## PROBLEM REQUIREMENTS
Can you transcribe each of the lines that follow word for word, with nothing left out or changed?

## INFORMATION PROVIDED
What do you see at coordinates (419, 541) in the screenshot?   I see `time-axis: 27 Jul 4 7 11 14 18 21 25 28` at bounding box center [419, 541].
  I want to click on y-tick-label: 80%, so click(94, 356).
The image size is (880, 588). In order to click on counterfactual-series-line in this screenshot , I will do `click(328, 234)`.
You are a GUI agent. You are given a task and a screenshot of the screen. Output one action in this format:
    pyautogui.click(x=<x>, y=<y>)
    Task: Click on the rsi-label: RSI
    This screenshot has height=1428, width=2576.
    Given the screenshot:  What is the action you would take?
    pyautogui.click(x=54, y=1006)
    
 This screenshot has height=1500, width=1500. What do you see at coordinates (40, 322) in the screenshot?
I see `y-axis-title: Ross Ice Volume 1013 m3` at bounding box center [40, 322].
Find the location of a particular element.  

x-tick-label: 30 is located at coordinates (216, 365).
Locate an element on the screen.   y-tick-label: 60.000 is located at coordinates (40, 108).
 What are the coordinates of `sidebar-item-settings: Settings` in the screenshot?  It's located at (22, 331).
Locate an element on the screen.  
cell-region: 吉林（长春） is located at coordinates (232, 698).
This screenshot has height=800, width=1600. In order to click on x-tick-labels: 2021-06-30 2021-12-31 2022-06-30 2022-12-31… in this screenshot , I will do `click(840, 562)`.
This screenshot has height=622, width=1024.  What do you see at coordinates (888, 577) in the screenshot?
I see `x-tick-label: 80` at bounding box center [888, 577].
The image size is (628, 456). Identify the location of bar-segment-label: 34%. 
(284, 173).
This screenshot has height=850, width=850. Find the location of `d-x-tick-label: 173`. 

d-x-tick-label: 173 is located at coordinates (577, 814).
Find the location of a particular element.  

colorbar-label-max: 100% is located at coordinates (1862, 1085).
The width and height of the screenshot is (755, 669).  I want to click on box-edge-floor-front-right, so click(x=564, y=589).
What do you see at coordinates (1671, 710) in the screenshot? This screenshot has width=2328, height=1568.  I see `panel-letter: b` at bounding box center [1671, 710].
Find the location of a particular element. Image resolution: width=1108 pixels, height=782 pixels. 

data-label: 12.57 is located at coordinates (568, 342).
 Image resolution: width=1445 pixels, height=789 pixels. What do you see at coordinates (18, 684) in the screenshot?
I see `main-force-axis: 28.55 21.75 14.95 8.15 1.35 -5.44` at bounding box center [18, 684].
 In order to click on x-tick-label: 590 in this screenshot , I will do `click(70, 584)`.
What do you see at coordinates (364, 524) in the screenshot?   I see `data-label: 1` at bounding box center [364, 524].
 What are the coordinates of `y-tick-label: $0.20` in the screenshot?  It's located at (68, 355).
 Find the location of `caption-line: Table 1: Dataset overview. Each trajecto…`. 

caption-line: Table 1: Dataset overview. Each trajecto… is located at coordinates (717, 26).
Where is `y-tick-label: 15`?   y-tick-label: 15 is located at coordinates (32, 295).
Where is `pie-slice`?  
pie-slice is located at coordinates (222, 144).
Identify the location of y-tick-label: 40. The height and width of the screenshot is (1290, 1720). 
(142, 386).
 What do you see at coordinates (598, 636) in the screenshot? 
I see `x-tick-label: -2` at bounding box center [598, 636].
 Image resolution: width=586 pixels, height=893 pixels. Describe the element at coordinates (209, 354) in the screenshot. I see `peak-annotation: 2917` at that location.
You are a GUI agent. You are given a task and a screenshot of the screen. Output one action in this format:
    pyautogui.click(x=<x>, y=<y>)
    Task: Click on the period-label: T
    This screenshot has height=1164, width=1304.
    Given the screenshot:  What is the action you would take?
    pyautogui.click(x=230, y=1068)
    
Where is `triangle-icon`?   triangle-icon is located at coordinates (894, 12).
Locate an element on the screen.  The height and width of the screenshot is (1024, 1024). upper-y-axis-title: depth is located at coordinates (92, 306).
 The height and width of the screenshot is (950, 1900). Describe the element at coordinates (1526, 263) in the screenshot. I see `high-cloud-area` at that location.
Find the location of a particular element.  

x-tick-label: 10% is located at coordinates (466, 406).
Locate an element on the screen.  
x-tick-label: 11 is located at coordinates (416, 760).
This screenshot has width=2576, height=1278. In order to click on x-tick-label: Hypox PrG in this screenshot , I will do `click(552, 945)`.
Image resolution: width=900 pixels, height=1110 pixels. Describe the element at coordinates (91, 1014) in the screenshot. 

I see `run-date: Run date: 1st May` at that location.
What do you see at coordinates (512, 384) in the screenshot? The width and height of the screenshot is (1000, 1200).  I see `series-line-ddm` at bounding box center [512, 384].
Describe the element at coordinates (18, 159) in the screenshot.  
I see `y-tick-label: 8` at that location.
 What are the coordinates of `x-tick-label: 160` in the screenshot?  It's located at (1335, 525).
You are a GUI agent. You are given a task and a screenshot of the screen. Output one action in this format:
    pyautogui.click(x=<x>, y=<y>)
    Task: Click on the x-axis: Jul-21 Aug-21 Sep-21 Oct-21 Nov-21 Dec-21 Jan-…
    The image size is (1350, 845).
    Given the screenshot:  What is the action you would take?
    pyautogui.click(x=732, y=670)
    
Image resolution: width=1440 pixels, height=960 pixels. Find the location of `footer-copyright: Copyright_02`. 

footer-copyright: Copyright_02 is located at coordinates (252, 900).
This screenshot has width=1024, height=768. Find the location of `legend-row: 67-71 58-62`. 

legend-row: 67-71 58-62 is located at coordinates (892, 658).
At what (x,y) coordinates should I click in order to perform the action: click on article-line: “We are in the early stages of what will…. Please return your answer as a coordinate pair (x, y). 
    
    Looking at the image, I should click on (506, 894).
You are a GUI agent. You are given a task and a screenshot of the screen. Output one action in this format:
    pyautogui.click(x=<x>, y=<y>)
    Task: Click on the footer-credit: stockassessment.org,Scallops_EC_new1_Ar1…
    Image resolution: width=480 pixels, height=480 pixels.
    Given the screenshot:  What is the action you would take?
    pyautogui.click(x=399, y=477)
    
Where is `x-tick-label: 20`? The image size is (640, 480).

## RESULT FOR THIS EXERCISE
What do you see at coordinates (419, 541) in the screenshot?   I see `time-axis: 27 Jul 4 7 11 14 18 21 25 28` at bounding box center [419, 541].
  I want to click on y-tick-label: 80%, so click(94, 356).
The image size is (880, 588). In order to click on counterfactual-series-line in this screenshot , I will do `click(328, 234)`.
You are a GUI agent. You are given a task and a screenshot of the screen. Output one action in this format:
    pyautogui.click(x=<x>, y=<y>)
    Task: Click on the rsi-label: RSI
    This screenshot has height=1428, width=2576.
    Given the screenshot:  What is the action you would take?
    pyautogui.click(x=54, y=1006)
    
 This screenshot has height=1500, width=1500. What do you see at coordinates (40, 322) in the screenshot?
I see `y-axis-title: Ross Ice Volume 1013 m3` at bounding box center [40, 322].
Find the location of a particular element.  

x-tick-label: 30 is located at coordinates (216, 365).
Locate an element on the screen.   y-tick-label: 60.000 is located at coordinates (40, 108).
 What are the coordinates of `sidebar-item-settings: Settings` in the screenshot?  It's located at (22, 331).
Locate an element on the screen.  
cell-region: 吉林（长春） is located at coordinates (232, 698).
This screenshot has height=800, width=1600. In order to click on x-tick-labels: 2021-06-30 2021-12-31 2022-06-30 2022-12-31… in this screenshot , I will do `click(840, 562)`.
This screenshot has height=622, width=1024.  What do you see at coordinates (888, 577) in the screenshot?
I see `x-tick-label: 80` at bounding box center [888, 577].
The image size is (628, 456). Identify the location of bar-segment-label: 34%. 
(284, 173).
This screenshot has height=850, width=850. Find the location of `d-x-tick-label: 173`. 

d-x-tick-label: 173 is located at coordinates (577, 814).
Find the location of a particular element.  

colorbar-label-max: 100% is located at coordinates (1862, 1085).
The width and height of the screenshot is (755, 669).  I want to click on box-edge-floor-front-right, so click(x=564, y=589).
What do you see at coordinates (1671, 710) in the screenshot? This screenshot has width=2328, height=1568.  I see `panel-letter: b` at bounding box center [1671, 710].
Find the location of a particular element. Image resolution: width=1108 pixels, height=782 pixels. 

data-label: 12.57 is located at coordinates (568, 342).
 Image resolution: width=1445 pixels, height=789 pixels. What do you see at coordinates (18, 684) in the screenshot?
I see `main-force-axis: 28.55 21.75 14.95 8.15 1.35 -5.44` at bounding box center [18, 684].
 In order to click on x-tick-label: 590 in this screenshot , I will do `click(70, 584)`.
What do you see at coordinates (364, 524) in the screenshot?   I see `data-label: 1` at bounding box center [364, 524].
 What are the coordinates of `y-tick-label: $0.20` in the screenshot?  It's located at (68, 355).
 Find the location of `caption-line: Table 1: Dataset overview. Each trajecto…`. 

caption-line: Table 1: Dataset overview. Each trajecto… is located at coordinates (717, 26).
Where is `y-tick-label: 15`?   y-tick-label: 15 is located at coordinates (32, 295).
Where is `pie-slice`?  
pie-slice is located at coordinates (222, 144).
Identify the location of y-tick-label: 40. The height and width of the screenshot is (1290, 1720). 
(142, 386).
 What do you see at coordinates (598, 636) in the screenshot? 
I see `x-tick-label: -2` at bounding box center [598, 636].
 Image resolution: width=586 pixels, height=893 pixels. Describe the element at coordinates (209, 354) in the screenshot. I see `peak-annotation: 2917` at that location.
You are a GUI agent. You are given a task and a screenshot of the screen. Output one action in this format:
    pyautogui.click(x=<x>, y=<y>)
    Task: Click on the period-label: T
    This screenshot has height=1164, width=1304.
    Given the screenshot:  What is the action you would take?
    pyautogui.click(x=230, y=1068)
    
Where is `triangle-icon`?   triangle-icon is located at coordinates (894, 12).
Locate an element on the screen.  The height and width of the screenshot is (1024, 1024). upper-y-axis-title: depth is located at coordinates (92, 306).
 The height and width of the screenshot is (950, 1900). Describe the element at coordinates (1526, 263) in the screenshot. I see `high-cloud-area` at that location.
Find the location of a particular element.  

x-tick-label: 10% is located at coordinates (466, 406).
Locate an element on the screen.  
x-tick-label: 11 is located at coordinates (416, 760).
This screenshot has width=2576, height=1278. In order to click on x-tick-label: Hypox PrG in this screenshot , I will do `click(552, 945)`.
Image resolution: width=900 pixels, height=1110 pixels. Describe the element at coordinates (91, 1014) in the screenshot. 

I see `run-date: Run date: 1st May` at that location.
What do you see at coordinates (512, 384) in the screenshot? The width and height of the screenshot is (1000, 1200).  I see `series-line-ddm` at bounding box center [512, 384].
Describe the element at coordinates (18, 159) in the screenshot.  
I see `y-tick-label: 8` at that location.
 What are the coordinates of `x-tick-label: 160` in the screenshot?  It's located at (1335, 525).
You are a GUI agent. You are given a task and a screenshot of the screen. Output one action in this format:
    pyautogui.click(x=<x>, y=<y>)
    Task: Click on the x-axis: Jul-21 Aug-21 Sep-21 Oct-21 Nov-21 Dec-21 Jan-…
    The image size is (1350, 845).
    Given the screenshot:  What is the action you would take?
    pyautogui.click(x=732, y=670)
    
Image resolution: width=1440 pixels, height=960 pixels. Find the location of `footer-copyright: Copyright_02`. 

footer-copyright: Copyright_02 is located at coordinates (252, 900).
This screenshot has width=1024, height=768. Find the location of `legend-row: 67-71 58-62`. 

legend-row: 67-71 58-62 is located at coordinates (892, 658).
At what (x,y) coordinates should I click in order to perform the action: click on article-line: “We are in the early stages of what will…. Please return your answer as a coordinate pair (x, y). 
    
    Looking at the image, I should click on (506, 894).
You are a GUI agent. You are given a task and a screenshot of the screen. Output one action in this format:
    pyautogui.click(x=<x>, y=<y>)
    Task: Click on the footer-credit: stockassessment.org,Scallops_EC_new1_Ar1…
    Image resolution: width=480 pixels, height=480 pixels.
    Given the screenshot:  What is the action you would take?
    pyautogui.click(x=399, y=477)
    
Where is `x-tick-label: 20`? The image size is (640, 480).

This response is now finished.